From November 1947 to May 15, 1945 the Zionist paramilitary defeated the Arab resistance which was “poorly armed and organized Palestinians and the Arab volunteers who had come to help them.” (72)

“Plan Dalet involved the conquest and depopulation in April and the first half of May of the two largest Arab urban centers, Jaffa and Haifa, and of the Arab neighborhoods of West Jerusalem, as well as of scores of Arab cities, towns, and villages, including Tiberias on April 18, Haifa on April 23, Safad on May 10, and Beisan on May 11. Thus, the ethnic cleansing of Palestine began well before the state of Israel was proclaimed on May 15, 1948.” (72)

Although Jaffa was supposed to be part of the Palestinian Arab state no one challenged Israel’s conquest. Israel argued that this was a spoil of war. (72-73)

As the Jewish forces massacred Palestinians, Dayr Yasin, most notable, “people fled.” Before May 15, 1948, Israel’s date of independence, saw the “expulsion and panicked departure of about 300,000 Palestinians  overall and the devastation of many of the ARab majority’s key urban economic, political, civic, and cultural centers.” (74) None of these refugees would be allowed to return under Israeli law. More Palestinians have been forced out since 1948 so the Nakba is “an ongoing process.” (75)

The Nakba is one of the most significant events in Palestinian history. For over a thousand years there had been an Arab majority; after the Nakba Palestine, or Israel, became a Jewish majority. (75)

The experienced and British led Arab Legion of Jordan “succeeded in keeping Israel from conquering the West Bank and Was Jerusalem.” (77)

One of the Zionist lies is that Israel was outnumbered and outgunned in 1948. The opposite is true. The British would not allow the Arab Legion to attack areas assigned by the UN to the Jews. (77)

The State Department, the Pentagon, and the CIA opposed the Truman Administration’s support for Zionism. However, this would quickly change. (79)

The 160,000 Arabs who remained in Israel were viewed “as a potential fifth column. Until 1966, most Palestinians lived under strict martial law and much of their land was seized (along with that of those who had been forced from the country and were now refugees). (82)

The Palestinians, formerly the majority in their own country, bow found themselves “a despised minority” ruled by outsiders. (82)

King Abdullah of Jordan annexed the West Bank after the 1948 War and gave the Palestinians their Jordanian citizenship. This refutes the Israeli claim that the Arab countries refused to allow the refugees to enter their countries. (84)

The Arabs were not happy with King “Abdullah’s fealty to the hated British colonial masters, his opposition to Palestinian independence, and his widely rumored contacts with the Zionists.” (84)

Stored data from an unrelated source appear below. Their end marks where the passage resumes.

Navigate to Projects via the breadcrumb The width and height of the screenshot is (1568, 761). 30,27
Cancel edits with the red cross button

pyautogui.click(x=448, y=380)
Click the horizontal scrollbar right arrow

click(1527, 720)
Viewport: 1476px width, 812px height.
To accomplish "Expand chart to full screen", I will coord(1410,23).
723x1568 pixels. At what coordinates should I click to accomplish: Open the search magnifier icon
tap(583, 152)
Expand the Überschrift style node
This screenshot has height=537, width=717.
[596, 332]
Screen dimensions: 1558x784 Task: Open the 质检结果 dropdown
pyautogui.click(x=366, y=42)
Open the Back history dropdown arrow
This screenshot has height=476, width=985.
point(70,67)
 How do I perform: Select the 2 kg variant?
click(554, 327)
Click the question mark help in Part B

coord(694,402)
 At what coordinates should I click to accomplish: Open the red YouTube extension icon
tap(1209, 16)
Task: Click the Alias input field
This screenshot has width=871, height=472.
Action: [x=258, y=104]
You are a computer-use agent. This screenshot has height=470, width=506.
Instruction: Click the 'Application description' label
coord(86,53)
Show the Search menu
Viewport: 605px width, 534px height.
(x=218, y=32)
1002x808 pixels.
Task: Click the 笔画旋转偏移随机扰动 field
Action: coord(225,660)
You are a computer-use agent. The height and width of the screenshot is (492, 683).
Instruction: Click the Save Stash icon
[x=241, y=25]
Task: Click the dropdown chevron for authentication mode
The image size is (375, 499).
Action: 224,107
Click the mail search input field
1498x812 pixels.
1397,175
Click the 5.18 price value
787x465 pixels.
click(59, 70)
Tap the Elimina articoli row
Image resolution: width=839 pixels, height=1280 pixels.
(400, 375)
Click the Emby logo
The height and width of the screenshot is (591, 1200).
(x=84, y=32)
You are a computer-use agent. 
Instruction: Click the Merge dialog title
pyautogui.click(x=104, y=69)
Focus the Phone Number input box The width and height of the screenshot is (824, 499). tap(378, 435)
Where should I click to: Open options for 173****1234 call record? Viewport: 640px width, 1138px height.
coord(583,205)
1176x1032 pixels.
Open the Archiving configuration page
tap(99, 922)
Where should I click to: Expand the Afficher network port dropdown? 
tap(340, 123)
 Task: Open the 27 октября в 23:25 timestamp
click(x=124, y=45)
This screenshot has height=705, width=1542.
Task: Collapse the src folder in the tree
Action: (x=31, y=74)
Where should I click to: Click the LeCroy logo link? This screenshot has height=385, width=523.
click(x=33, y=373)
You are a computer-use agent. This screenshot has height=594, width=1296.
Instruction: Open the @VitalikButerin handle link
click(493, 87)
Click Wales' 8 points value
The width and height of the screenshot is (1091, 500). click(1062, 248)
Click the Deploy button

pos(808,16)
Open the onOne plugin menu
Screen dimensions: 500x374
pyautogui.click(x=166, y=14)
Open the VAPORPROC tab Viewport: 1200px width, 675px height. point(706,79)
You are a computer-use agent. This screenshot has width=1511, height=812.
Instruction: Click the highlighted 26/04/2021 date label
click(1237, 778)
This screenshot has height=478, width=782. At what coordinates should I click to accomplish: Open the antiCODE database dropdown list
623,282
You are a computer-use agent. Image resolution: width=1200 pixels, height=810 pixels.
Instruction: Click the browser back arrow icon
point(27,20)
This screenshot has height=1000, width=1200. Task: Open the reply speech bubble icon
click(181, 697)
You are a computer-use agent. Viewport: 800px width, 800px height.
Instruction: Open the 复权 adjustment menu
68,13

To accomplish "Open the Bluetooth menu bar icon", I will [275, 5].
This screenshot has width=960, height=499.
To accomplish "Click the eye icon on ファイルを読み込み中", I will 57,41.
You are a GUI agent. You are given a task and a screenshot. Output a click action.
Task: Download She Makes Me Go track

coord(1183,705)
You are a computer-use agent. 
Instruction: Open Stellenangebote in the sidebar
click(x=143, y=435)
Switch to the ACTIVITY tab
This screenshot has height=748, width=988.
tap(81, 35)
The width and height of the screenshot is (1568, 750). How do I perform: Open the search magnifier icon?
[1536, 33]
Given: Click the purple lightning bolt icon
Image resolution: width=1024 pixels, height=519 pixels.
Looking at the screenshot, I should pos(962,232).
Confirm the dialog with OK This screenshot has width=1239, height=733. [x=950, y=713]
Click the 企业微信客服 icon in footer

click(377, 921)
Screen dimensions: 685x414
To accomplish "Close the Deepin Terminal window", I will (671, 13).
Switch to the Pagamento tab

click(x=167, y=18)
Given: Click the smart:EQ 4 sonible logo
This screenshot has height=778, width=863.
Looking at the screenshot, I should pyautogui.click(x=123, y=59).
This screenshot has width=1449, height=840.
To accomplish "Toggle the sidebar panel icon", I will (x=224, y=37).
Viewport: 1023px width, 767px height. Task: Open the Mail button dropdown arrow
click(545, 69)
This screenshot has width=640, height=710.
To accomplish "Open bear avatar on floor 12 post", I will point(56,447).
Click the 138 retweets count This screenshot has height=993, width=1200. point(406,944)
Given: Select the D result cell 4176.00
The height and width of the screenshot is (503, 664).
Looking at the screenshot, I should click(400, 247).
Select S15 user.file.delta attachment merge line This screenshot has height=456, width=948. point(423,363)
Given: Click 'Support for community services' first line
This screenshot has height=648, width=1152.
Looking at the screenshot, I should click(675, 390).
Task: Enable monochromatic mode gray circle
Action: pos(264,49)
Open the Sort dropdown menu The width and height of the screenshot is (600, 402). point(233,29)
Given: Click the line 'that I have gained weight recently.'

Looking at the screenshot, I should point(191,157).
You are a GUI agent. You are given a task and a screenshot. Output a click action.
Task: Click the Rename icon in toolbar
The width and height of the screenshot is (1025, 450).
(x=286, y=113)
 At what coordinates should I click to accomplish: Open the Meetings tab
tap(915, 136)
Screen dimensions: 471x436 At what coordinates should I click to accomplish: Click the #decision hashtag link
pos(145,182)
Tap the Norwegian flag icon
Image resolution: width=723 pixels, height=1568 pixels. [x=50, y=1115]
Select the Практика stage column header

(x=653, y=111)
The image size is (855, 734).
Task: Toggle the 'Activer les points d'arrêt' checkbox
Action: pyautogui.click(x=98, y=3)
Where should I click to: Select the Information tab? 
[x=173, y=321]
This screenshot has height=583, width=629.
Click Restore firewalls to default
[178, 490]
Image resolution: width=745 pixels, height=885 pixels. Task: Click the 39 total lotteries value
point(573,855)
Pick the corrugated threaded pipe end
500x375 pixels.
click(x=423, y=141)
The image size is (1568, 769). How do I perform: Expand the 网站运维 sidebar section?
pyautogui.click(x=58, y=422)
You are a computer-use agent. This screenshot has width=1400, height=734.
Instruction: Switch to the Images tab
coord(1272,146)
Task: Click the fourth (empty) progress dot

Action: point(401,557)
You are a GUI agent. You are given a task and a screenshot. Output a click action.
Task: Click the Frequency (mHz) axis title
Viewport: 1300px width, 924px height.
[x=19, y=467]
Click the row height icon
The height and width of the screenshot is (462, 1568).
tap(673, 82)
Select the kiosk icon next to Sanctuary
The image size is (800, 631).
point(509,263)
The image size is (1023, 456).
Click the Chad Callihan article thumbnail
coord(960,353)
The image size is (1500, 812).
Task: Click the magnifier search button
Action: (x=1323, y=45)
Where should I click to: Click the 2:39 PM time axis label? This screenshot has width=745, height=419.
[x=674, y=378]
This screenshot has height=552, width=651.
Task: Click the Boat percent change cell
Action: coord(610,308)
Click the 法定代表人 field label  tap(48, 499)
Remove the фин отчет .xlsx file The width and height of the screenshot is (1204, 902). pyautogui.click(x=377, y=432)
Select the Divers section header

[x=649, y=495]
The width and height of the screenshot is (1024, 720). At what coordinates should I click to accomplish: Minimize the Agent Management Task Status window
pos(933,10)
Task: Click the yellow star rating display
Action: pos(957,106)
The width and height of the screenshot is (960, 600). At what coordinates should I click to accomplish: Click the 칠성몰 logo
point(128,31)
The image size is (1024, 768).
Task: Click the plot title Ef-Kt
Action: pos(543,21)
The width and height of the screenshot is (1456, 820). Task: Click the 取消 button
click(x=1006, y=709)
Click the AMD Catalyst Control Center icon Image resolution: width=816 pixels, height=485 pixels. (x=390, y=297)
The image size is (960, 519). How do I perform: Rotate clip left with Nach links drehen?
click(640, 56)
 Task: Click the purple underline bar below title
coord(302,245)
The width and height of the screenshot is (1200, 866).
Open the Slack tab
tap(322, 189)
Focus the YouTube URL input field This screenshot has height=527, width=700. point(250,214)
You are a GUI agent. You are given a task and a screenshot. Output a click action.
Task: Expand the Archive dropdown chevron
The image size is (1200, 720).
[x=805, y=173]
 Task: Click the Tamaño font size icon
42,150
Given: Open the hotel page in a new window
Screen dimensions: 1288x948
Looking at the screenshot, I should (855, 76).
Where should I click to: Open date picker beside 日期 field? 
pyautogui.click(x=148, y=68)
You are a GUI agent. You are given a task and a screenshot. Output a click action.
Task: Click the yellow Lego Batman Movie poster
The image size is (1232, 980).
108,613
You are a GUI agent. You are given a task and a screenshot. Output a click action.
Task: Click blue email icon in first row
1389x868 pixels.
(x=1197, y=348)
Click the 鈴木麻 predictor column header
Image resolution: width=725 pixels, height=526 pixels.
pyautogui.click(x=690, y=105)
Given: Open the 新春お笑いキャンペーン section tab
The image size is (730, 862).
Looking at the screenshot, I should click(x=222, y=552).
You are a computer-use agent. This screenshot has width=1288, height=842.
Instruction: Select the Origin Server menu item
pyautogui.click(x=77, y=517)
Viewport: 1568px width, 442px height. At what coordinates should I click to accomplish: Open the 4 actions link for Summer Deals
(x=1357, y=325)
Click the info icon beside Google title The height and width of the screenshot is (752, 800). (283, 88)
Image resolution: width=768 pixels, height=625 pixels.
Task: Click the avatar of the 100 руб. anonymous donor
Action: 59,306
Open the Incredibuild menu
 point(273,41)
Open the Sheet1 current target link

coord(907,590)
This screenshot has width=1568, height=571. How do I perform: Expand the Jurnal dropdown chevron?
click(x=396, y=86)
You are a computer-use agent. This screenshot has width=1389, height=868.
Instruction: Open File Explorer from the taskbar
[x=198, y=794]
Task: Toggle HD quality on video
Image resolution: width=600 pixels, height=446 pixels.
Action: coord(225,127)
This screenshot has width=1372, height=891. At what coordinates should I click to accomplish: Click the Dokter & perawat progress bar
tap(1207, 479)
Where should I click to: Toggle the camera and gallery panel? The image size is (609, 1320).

The 1948 defeat of the Arab armies at the hand of Israel caused political turmoil in the nearby Arab nations as well as great fear of Israel’s military. The latter also because the Israelis conducted military reprisals against Arab villages for refugee attacks or they trying to return to their homes. The United Nations reports of these attacks differed from the Israelis view as well as the view in the American press. (87)

An attempt to establish a Palestinian government in exile or in Gaza failed because of lack of support from the Arab countries. (87) This would see the last of the participation of “the Palestinian old guard” in politics. Few Palestinian organizations survived the Nakba. (88)

Most Arab nations “hindered” Palestinian resistance to the Israelis, King Abdullah foremost. One reason, any attacks on Israel by guerrilla forces would result in severe retaliation from Israel. As a result Fatah formed in 1959. (89)

Egypt became a leader in the Arab world with the revolution of 1952. Gamal Abdel Nasser, Egypt’s president, “sought to avoid in particular to avoid providing Israel.” Years later Yasser Arafat and other Fatah leaders spoke of Egyptian intelligence arresting, torturing, and harassing Palestinians trying to fight Israel. (90)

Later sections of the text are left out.